Tanto en las causas como en las consecuencias la
envergadura de este crash enseña que se trata de un
trastorno profundo que no solo cambiará la regulación de
los mercados y los coeficientes de caja de los bancos,
sino incluso la idea del amor, de la pareja y la
paternidad.
El hijo único, por ejemplo. Hace cuatro o cinco meses
publicó la revista Time un reportaje sobre el
significado tanto psicológico como social del hijo
único. ¿Fue una desgracia en el pasado no poder tener
más que un hijo? ¿Son los hijos únicos unos seres
malcriados, egoístas y arrogantes respecto a los otros?
Una larga tradición, derivada de considerar a la familia
numerosa como un bien y a la familia reducida como
índice de mezquindad, ha enfatizado tanto la gloria de
tener muchos hermanos como ha ensombrecido la figura del
hijo único al que le faltaba con quien reír y jugar.
Muchos estudios posteriores, sin embargo, han venido
demostrando desde los años sesenta que con
extraordinaria frecuencia el hijo único era más listo
que el mismo primogénito aventajado del hogar vecino y
que su fama de caprichoso, mimado o petulante, se
correspondía más con una leyenda religiosa que con la
realidad objetiva.
Ciertamente, un hijo único recibe a menudo enseñanzas
complementarias, los padres pueden financiar mejor sus
estudios en centros seleccionados y pueden, en general,
ofrecerles más que una casa con más descendencia y un
presupuesto similar. Pero, por añadidura, ese hijo único
que, a veces, se consideró una limitación biológica vino
a ser el motivo de una mayor felicidad. Muchas parejas,
decía un estudio de la Universidad de Pensilvania de
2007, se han propuesto ir a por un segundo hijo no como
efecto de las alegrías recibidas del primero, sino, por
el contrario, tratando de resolver los males que la
pareja había visto aparecer. Dos hijos pues no serían el
doble de dicha sino, en el mejor de los casos, la dicha
dividida por dos.
Con todo, la regla histórica establecía que las
sociedades se hacían menos prolíficas en proporción
inversa a su nivel material. Los pobres emigrantes de
países menos desarrollados siguen siendo los
protagonistas de las tasas más altas de natalidad en los
países de acogida. Aunque cada vez menos: la crisis, el
desempleo y el empobrecimiento general ha inaugurado una
tendencia que va del más a menos. De dos o tres hijos a
uno y, en ocasiones, a un aplazamiento indefinido de la
paternidad.
Como consecuencia de todo este crash, la estampa,
supuestamente feliz, de una clase media con su parejita
vira hacia el forzado canon chino que autoriza a tener
un hijo y no dos. Allí y aquí, al margen de las
políticas demográficas oficiales, las dificultades
económicas inauguran otro modelo de relación familiar
dentro y fuera de la unidad doméstica. Menos niños son
menos hermanos pero también menos primos y menor red
consanguínea. Un 64% de las mujeres entrevistadas en
2009 por el Guttmacher Institute, confirmaron haber
postergado su maternidad y un 44% admitían haber
rebajado los planes para tener más hijos.

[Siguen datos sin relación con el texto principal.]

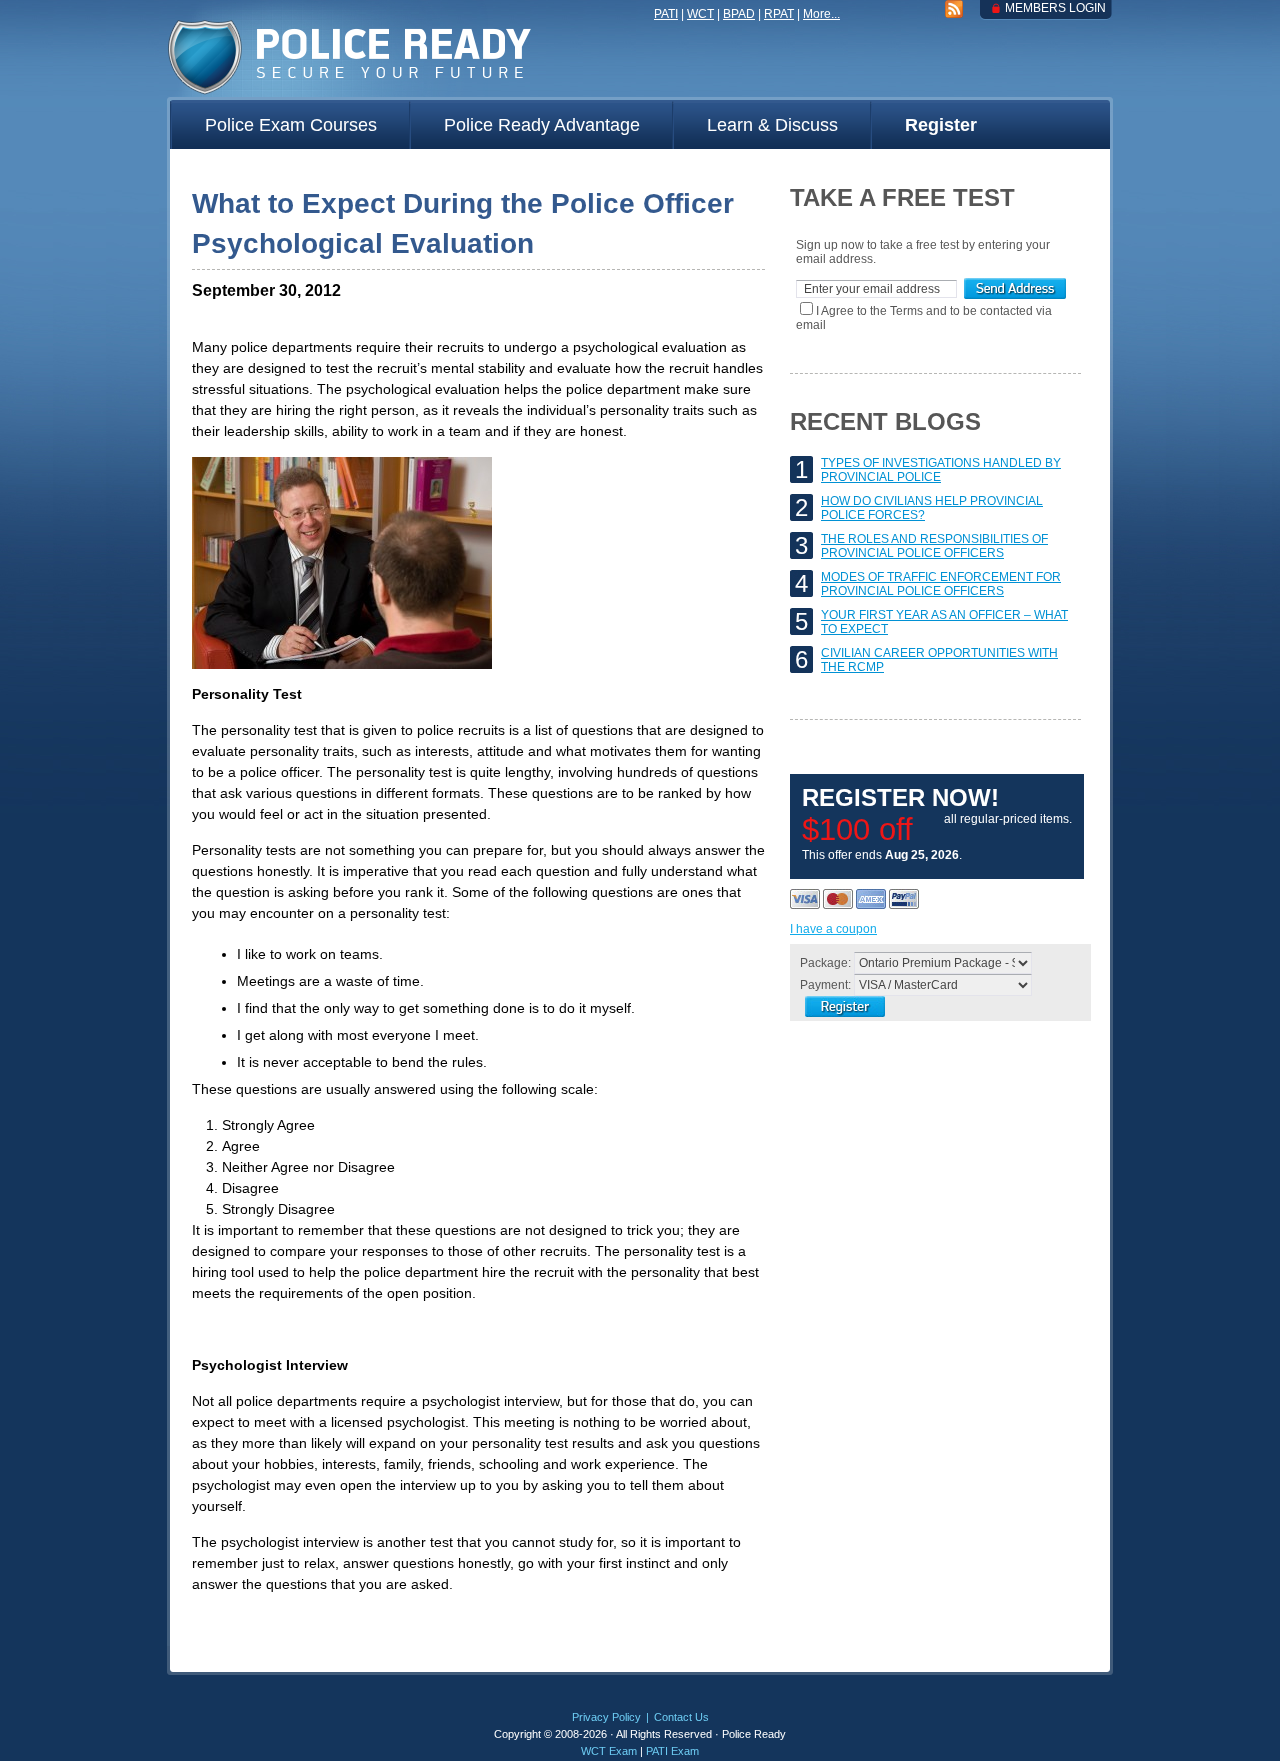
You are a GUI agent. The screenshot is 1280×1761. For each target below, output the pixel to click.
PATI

El mismo fenómeno se detectó en los años siguientes a la
Gran Depresión de 1929 y ya nunca, a despecho de la
prosperidad de los cincuenta, la familia fue jamás lo
que había sido. Para ser exactos, la familia nunca es lo
que se cree católicamente que debiera ser. Los hijos
norteamericanos conversan hoy una media de 30 minutos
semanales con los padres y los contactos no ocupan más
del 10% del tiempo en casa. Hace 100 años, con los hijos
convertidos en "esclavos" de sus padres, la temporalidad
del contacto diurno rozaba el 100 por 100.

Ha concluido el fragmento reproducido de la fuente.